In Ianthe’s tent, the remnants of a one-person meal wait on a tray, ready to be taken out. Ianthe obviously ate alone, and I wonder where Lycheron is. He didn’t look like he was planning on letting her out of his sight when he galloped off with her…what? Two months ago now?
Of that time, I’ve been in Tartarus far too long. The tangle of nerves in my abdomen draws ever tighter, and it isn’t Little Bean doing something odd. She only kicked that once, and if I couldn’t feel the steady hum of her life force inside me, I’d be terrified she was gone. She’s just not growing here, not changing at all while I try to figure out how to get us both home.
Far from me and yet only a few feet away, Ianthe moves a painted screen of folding panels off to one side and then lights the candles near the previously concealed bed. It’s not so much a bed as a large pallet of cushions and furs, the luxurious pile thick enough to be nicely raised off the rug-covered ground. It looks like something a weary body could sink into and not want to get out of for days. The bulky, warm weight of the golden fleece crowns off the bedding, sprawled haphazardly across the top.
The tawny, one-of-a-kind treasure reminds me so much of Kato that something painful roars across my chest. My heart screams, and it’s all I can do not to scream along with it.
Blinking hard, I push past the tear in my soul and focus again on Ianthe instead, watching her as she continues to chase the shadows from her snug little corner of the world. When she finishes her tasks around the tent, she sets the candle she was using to light the others down on the table and then looks up, seemingly right at me.
I take in every detail of her face. The straight nose, the green eyes, the small but stubborn chin. I miss her. I lost her too soon and then found her too late. I fear our time will never come.
Ianthe isn’t really looking at me, though. She has no idea I’m watching her. She must hear something, because she glances toward the tent’s door just before Lycheron pushes his large, muscular frame through the heavy flap, his imposing presence instantly filling more than his fair share of space.
Stillness grips them both the moment their gazes lock. Neither of them seems to remember to breathe. A current passes between them that I don’t have to see or feel to know is there. The raw strength of it reaches me even here. I swear a natural disaster could crack the world wide open under their feet right now, and they wouldn’t even notice falling in. Nothing but the two of them exists.
I snap my jaw shut. It’s epically apparent they’ve formed a deep attachment—far beyond mere interest or lust. I get the strangest impression of the two of them both settling and vibrating, like being in the same room together is as much a comfort as a thrill.
I see it in them, because it’s so much like Griffin and me. They haven’t touched. They haven’t spoken. But oh Gods, I think they’re in love.

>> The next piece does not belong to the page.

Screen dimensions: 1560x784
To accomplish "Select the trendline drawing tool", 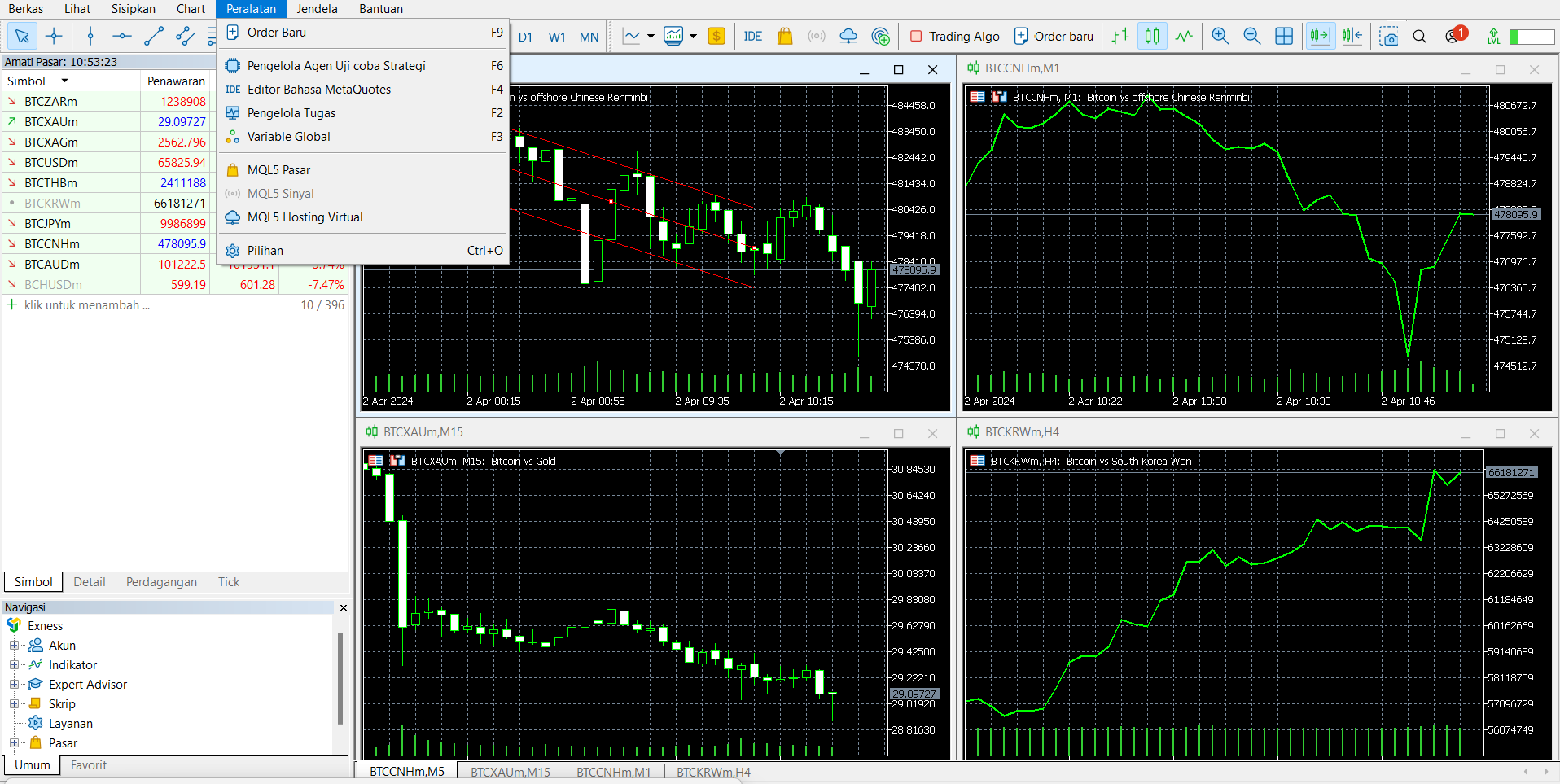I will [153, 36].
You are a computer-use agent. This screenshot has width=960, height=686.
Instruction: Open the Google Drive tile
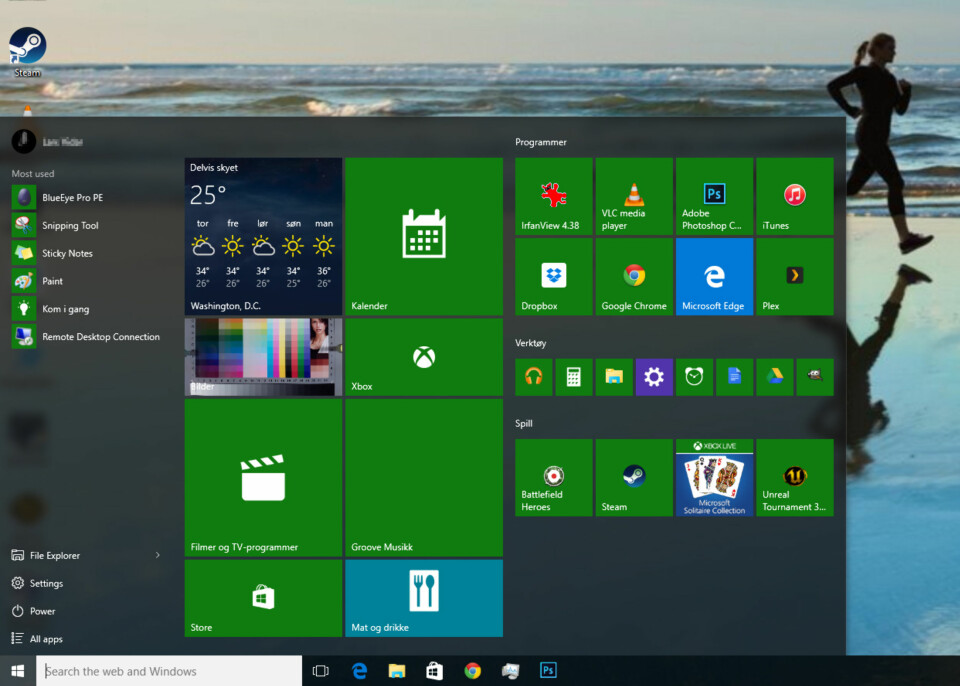pos(774,377)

Ianthe finally breathes. As if to steady herself, she curls her fingers around the edge of the table, gripping it hard. “Did you find out anything?” The slight hitch in her voice hints at both eagerness and fear.
My heart speeds up, making me realize how starved I am for living noises, for words besides my own. Tartarus is a lonely place, each of us trapped and isolated in our own solitary punishment or labor. Besides grunting his thanks for food he hardly touches, Griffin doesn’t speak. When he leaves the bedroom, he must talk—presumably, he still has two realms to run—but he always comes back, silent and brooding, and I can’t seem to follow him anywhere else. The last conversation I had was with Perses. The Titan hasn’t reappeared, although he’s no longer a crumpled heap down on the valley floor. And Prometheus is the very antithesis of talkative. Ianthe’s is the first much-needed and familiar voice I’ve heard.
After a slight hesitation, Lycheron answers her with a small shake of his head. “No, little dove. Nothing.”
Shock stamps a startled look across Ianthe’s face. Her eyes widen, and her lips part, forming a small, crestfallen oval. She makes no effort to hide her emotions. They’re right there, written all over her features.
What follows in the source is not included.